简体   繁体   English

通过预处理提高神经网络的准确性

[英]Improving accuracy of neural network through preprocessing

Reading https://blog.slavv.com/37-reasons-why-your-neural-network-is-not-working-4020854bd607 阅读https://blog.slavv.com/37-reasons-why-your-neural-network-is-not-working-4020854bd607

states to debug a neural network check following : 调试神经网络的状态如下:

  1. Is the relationship between input and output too random? 输入和输出之间的关系是否太随意了? Maybe the non-random part of the relationship between the input and output is too small compared to the random part (one could argue that stock prices are like this). 与随机部分相比,输入和输出之间关系的非随机部分可能太小(可能会认为股票价格是这样的)。 Ie the input are not sufficiently related to the output. 也就是说,输入与输出之间的关联度不够。 There isn't an universal way to detect this as it depends on the nature of the data. 没有一种通用的检测方法,因为它取决于数据的性质。
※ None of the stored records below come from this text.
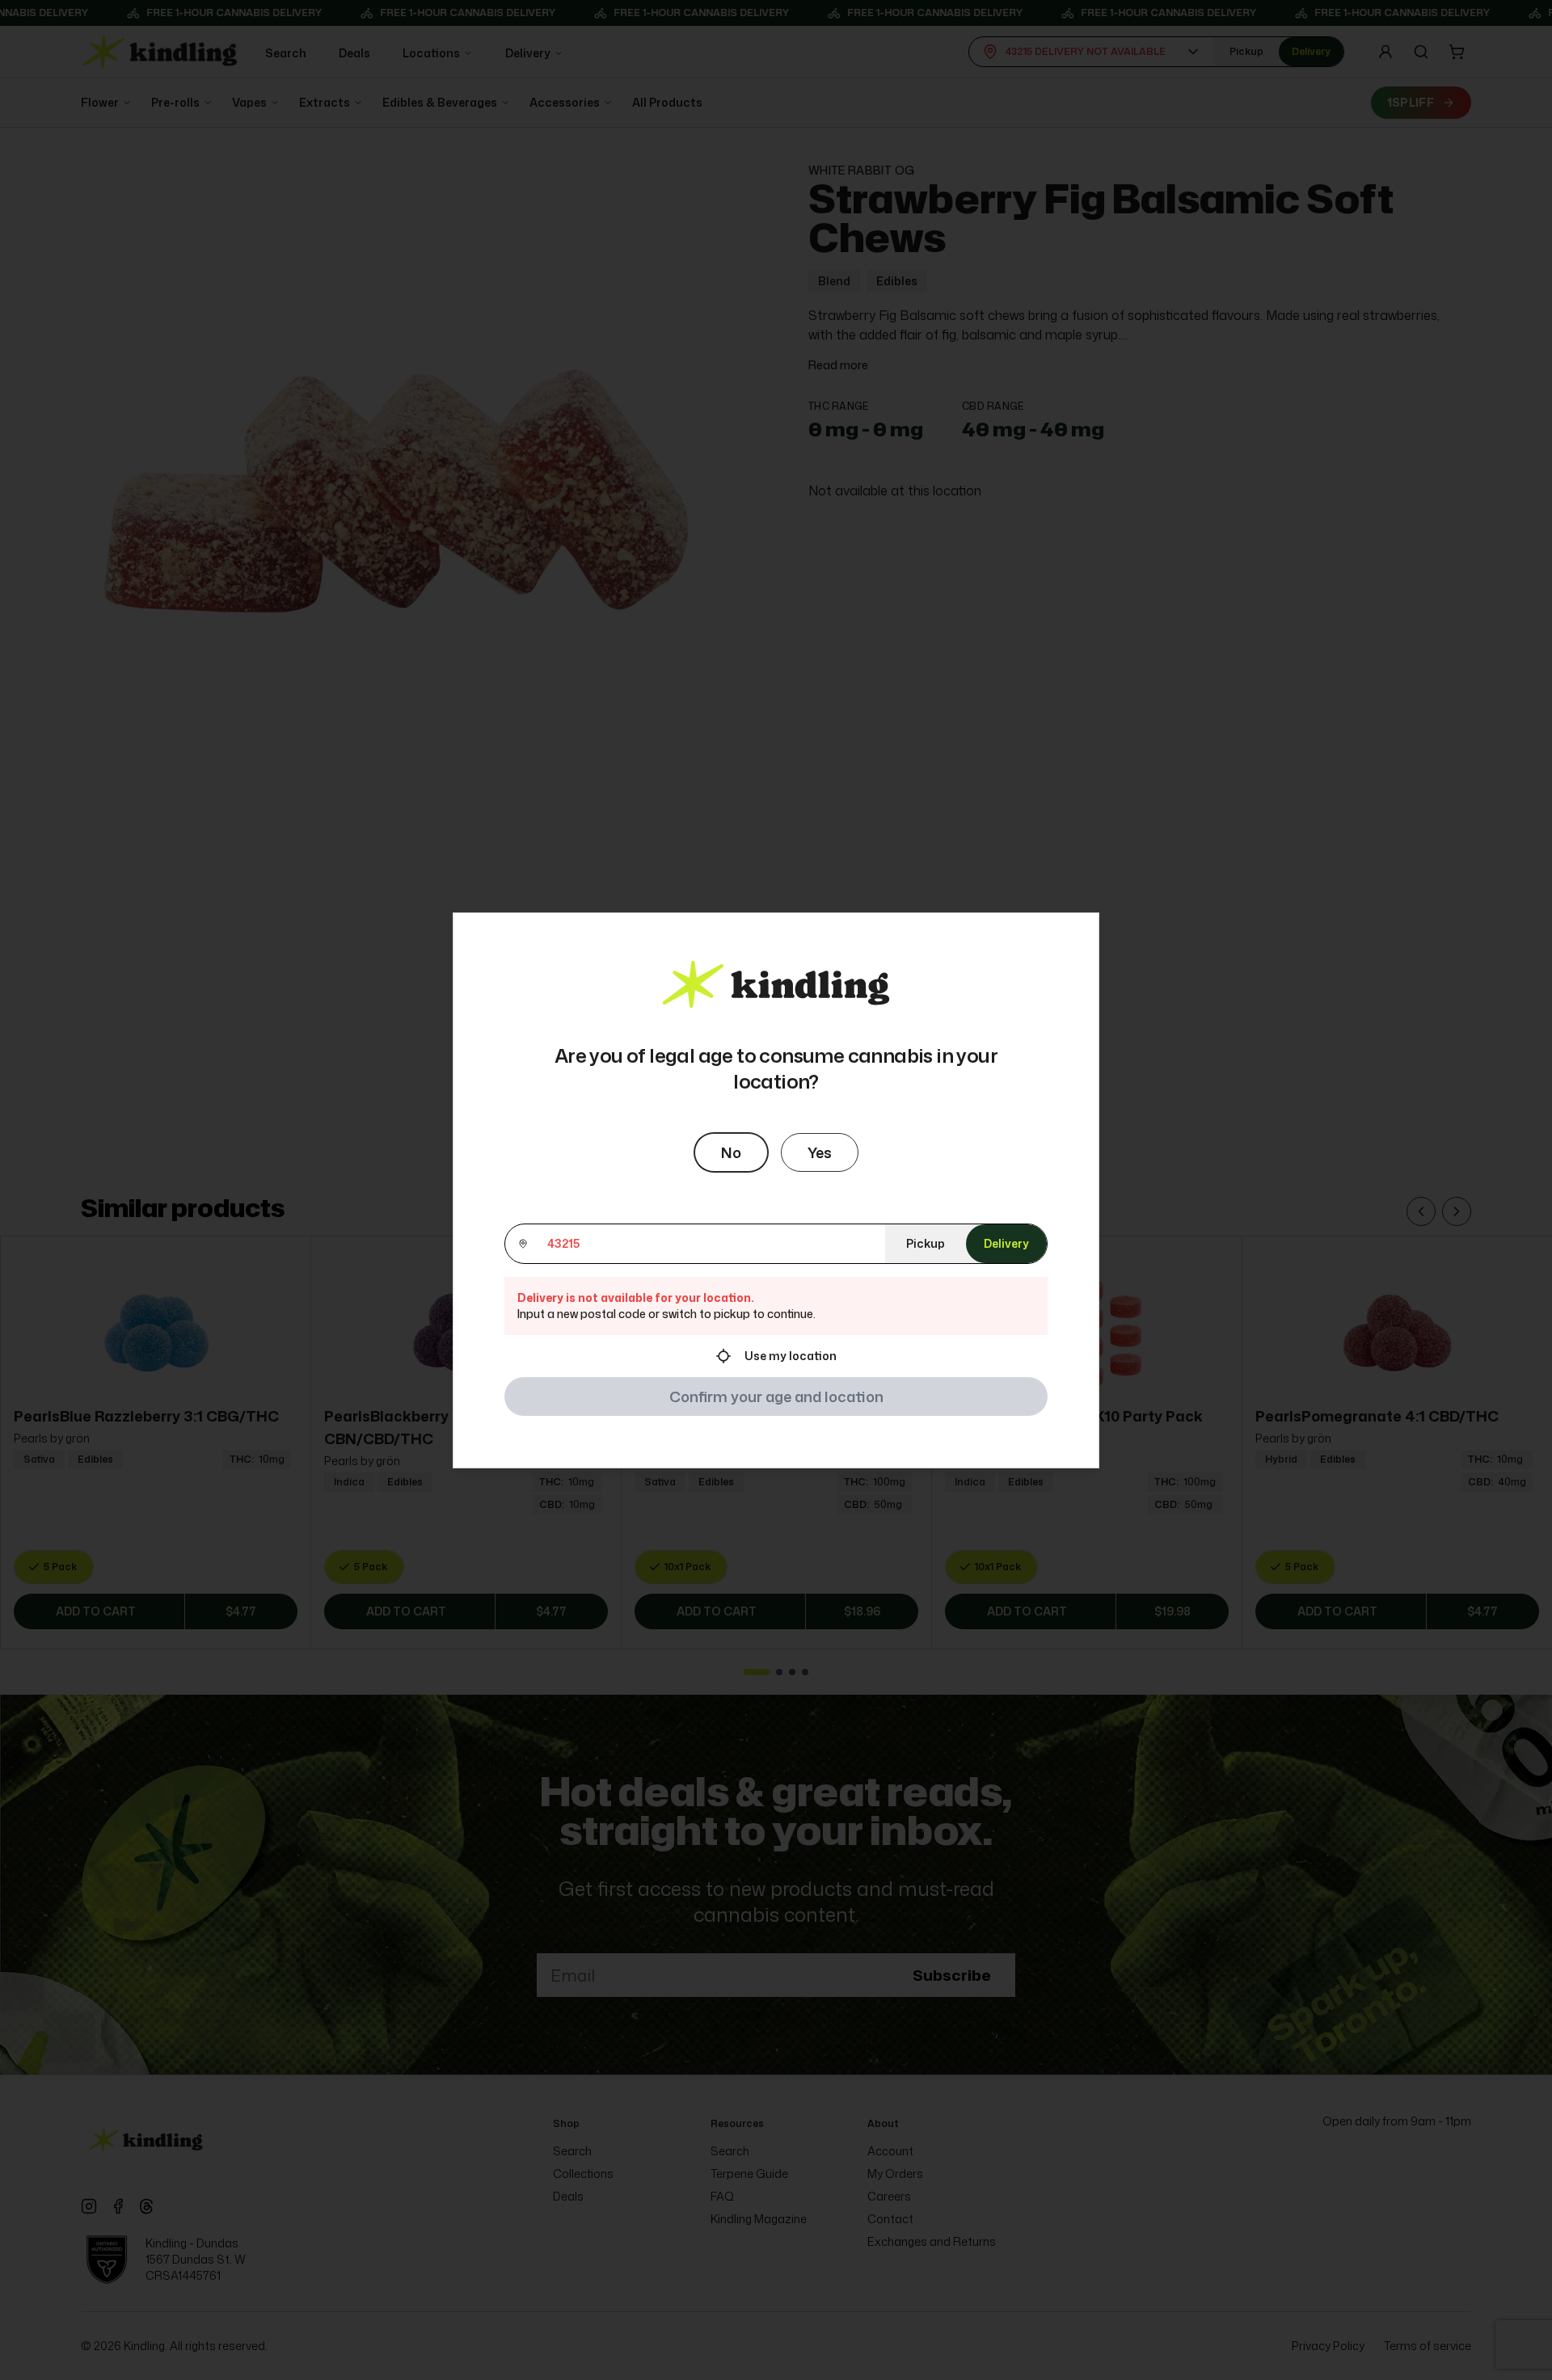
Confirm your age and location (776, 1396)
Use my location (790, 1355)
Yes (820, 1152)
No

To check this I wrote below code : 为了检查这一点,我写了下面的代码:

my dataframe : 我的数据框:

columns = ['A','B']
data = np.array([[1,2] , [1,5], [2,3], [2,3]])
df = pd.DataFrame(data,columns=columns)
df
    A   B
0   1   2
1   1   5
2   2   3
3   2   3

Where A is input variable and B is target variable. 其中A是输入变量,B是目标变量。

Code which measures predictive power for label 1 : 测量标签1的预测能力的代码:

df_sub1 = df[df['A'] == 1] 
len(df_sub1['A'].unique()) / len(df_sub1['B'].unique())

Value returned is 0.5 as for label 1 there are two different target values.. 返回值是0.5,因为标签1有两个不同的目标值。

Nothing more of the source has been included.